• DIRECTIONS FOR THIS TASK:
All lines below between the line with "The image size is (282, 159)." and the line with "Task: Open the", including both, must be copied exactly, and the pictures must be omitted.

• INFORMATION SHOWN:
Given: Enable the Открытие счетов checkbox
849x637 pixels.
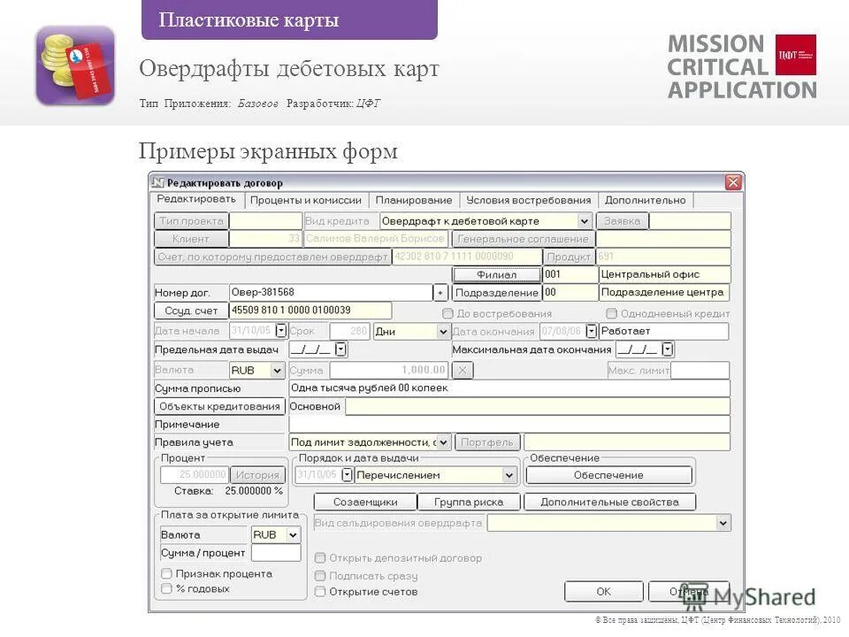Looking at the screenshot, I should click(x=319, y=591).
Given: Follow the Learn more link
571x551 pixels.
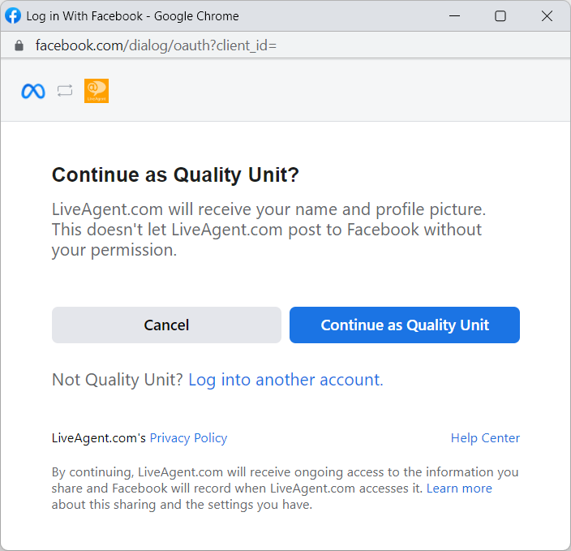Looking at the screenshot, I should point(459,489).
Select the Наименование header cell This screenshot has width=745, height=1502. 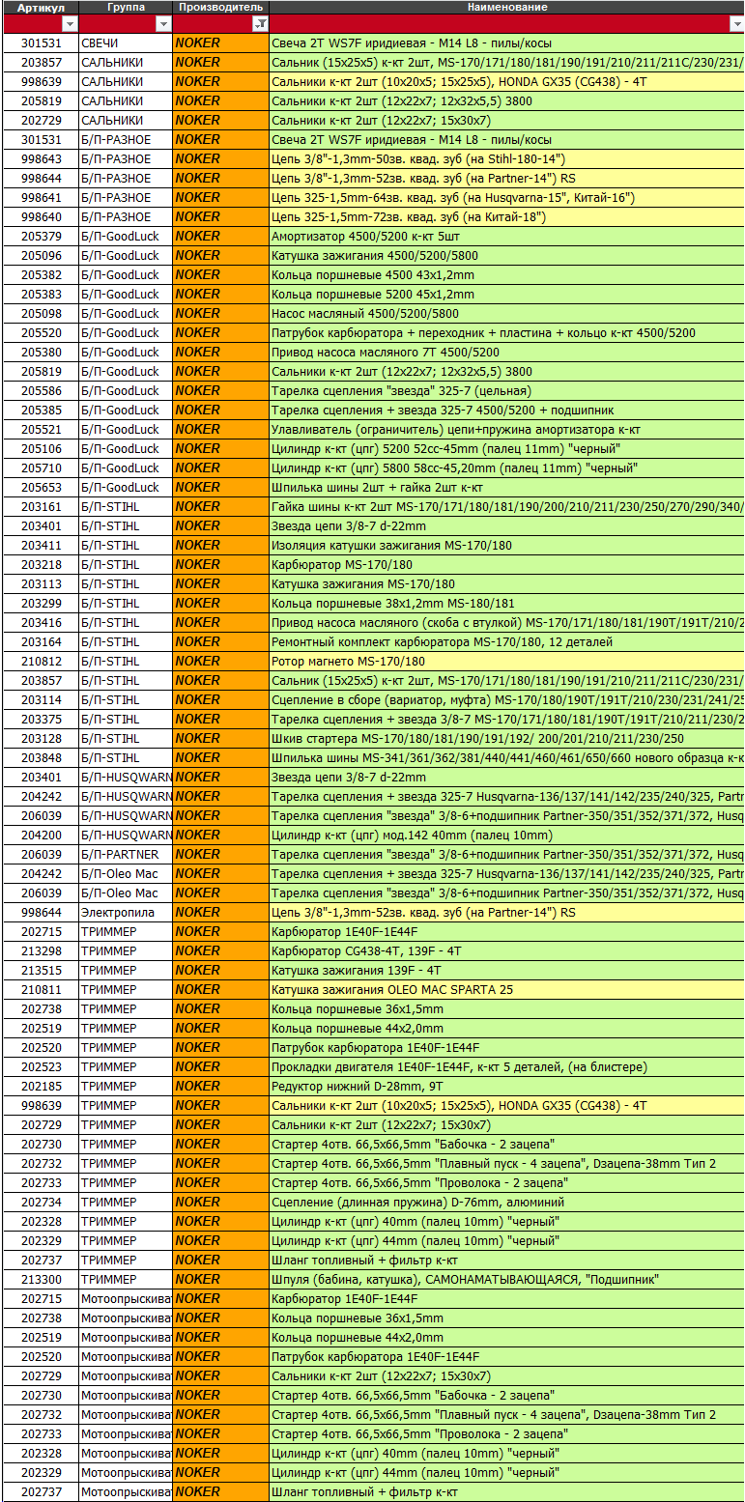[506, 7]
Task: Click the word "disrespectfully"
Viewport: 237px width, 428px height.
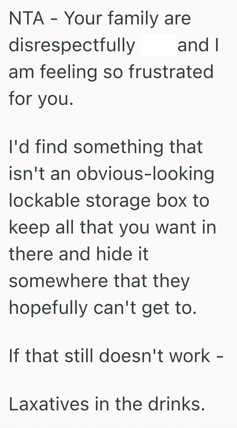Action: [72, 46]
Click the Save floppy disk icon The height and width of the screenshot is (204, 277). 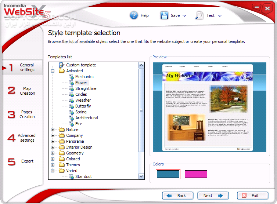tap(164, 15)
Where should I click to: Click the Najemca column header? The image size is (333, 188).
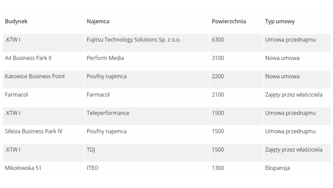[98, 21]
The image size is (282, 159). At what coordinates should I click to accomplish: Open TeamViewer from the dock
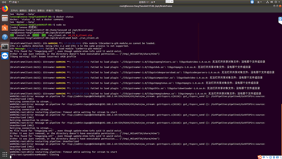pyautogui.click(x=5, y=56)
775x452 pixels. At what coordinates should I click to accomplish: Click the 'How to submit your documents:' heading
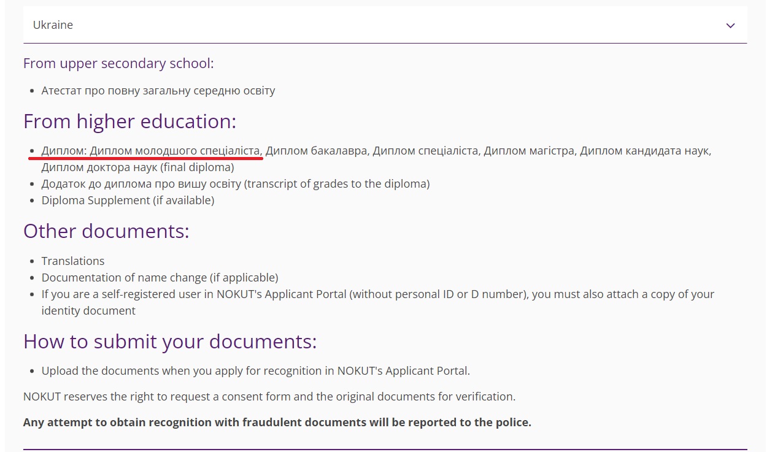click(x=170, y=341)
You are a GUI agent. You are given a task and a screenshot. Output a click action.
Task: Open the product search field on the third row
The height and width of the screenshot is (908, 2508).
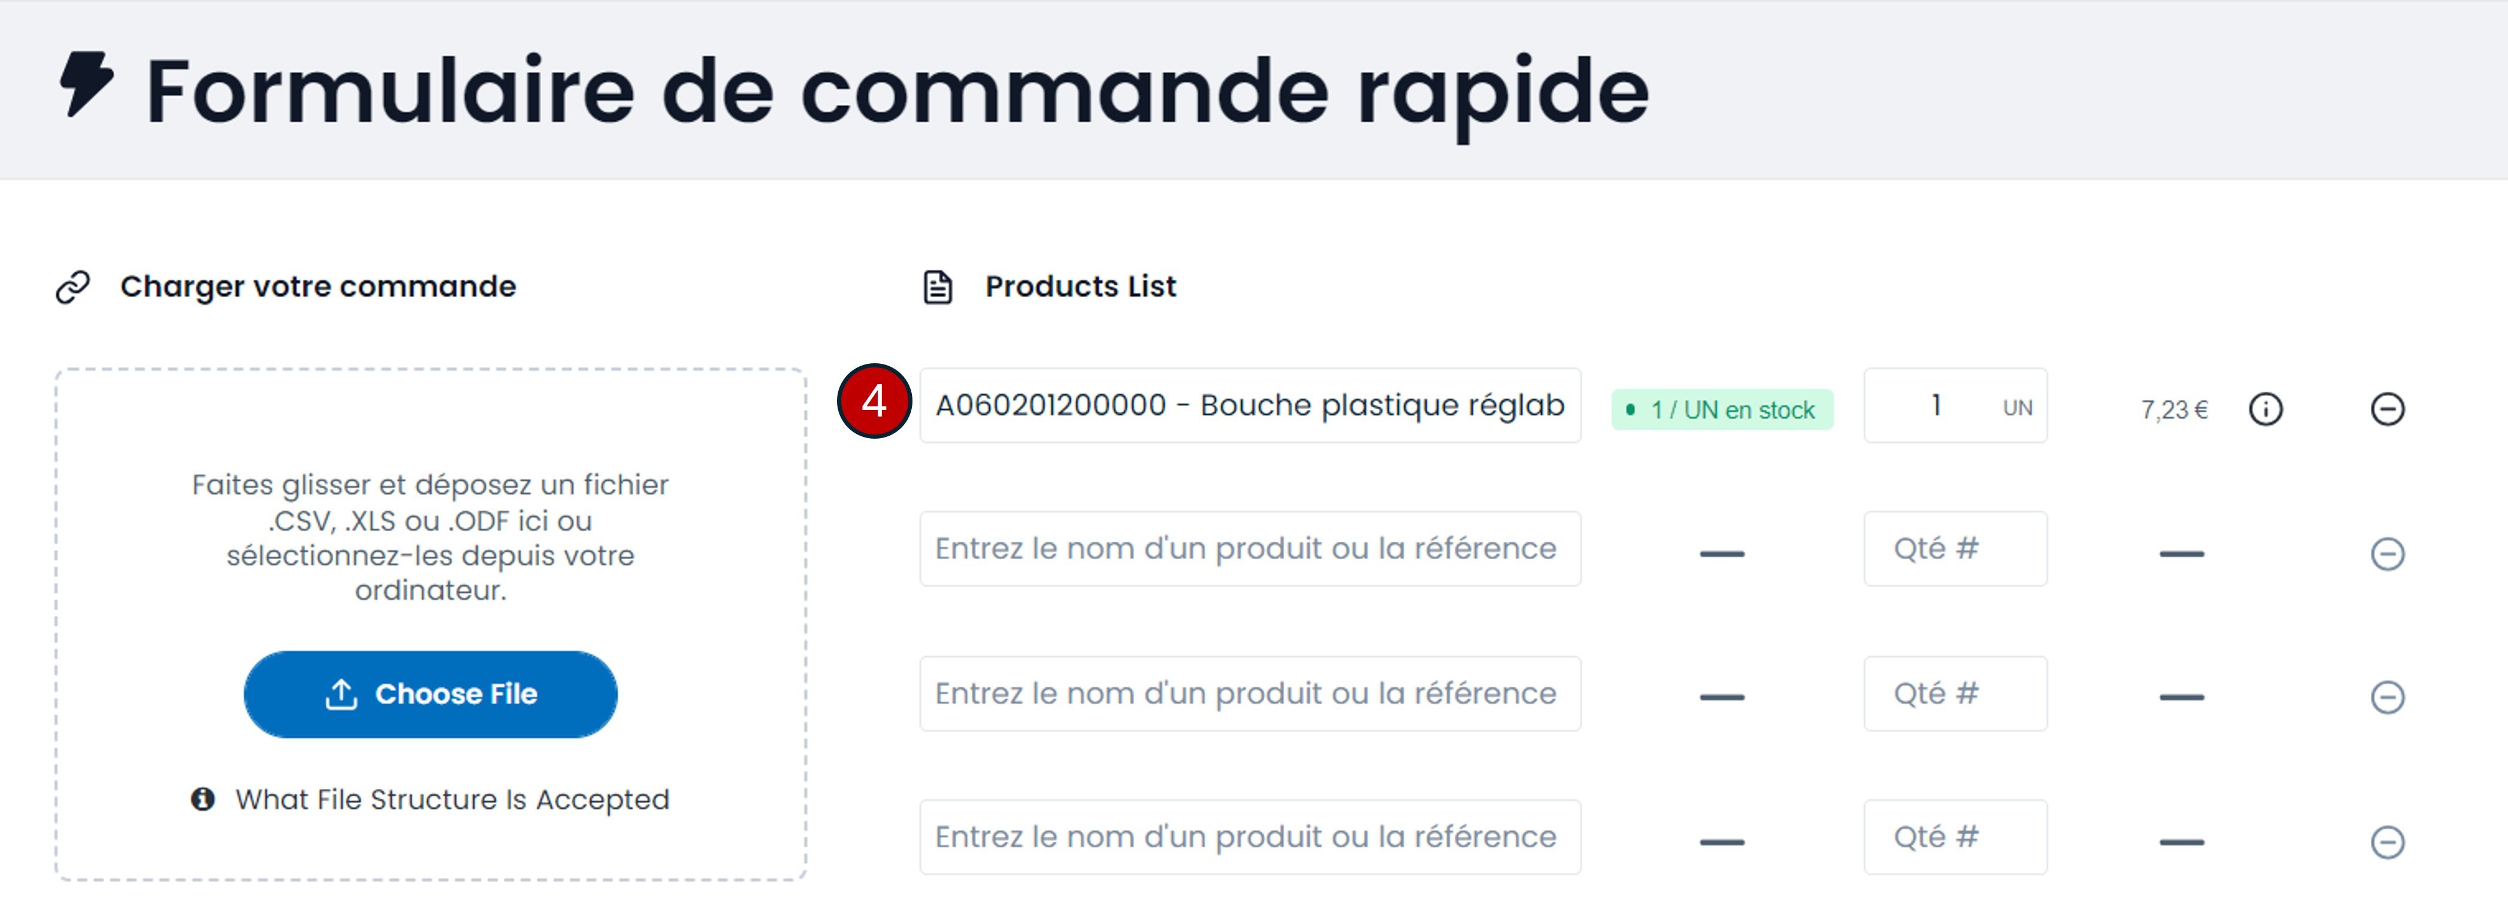[1250, 694]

• SOLUTION FOR THIS PROBLEM:
The image size is (282, 159). At what coordinates should I click to accomplish: Open TeamViewer from the dock
pyautogui.click(x=5, y=56)
775x452 pixels. At what coordinates should I click to accomplish: Click the 'How to submit your documents:' heading
click(x=170, y=341)
You are a GUI agent. You are given a task and a screenshot. Output a click action.
Task: Open the product search field on the third row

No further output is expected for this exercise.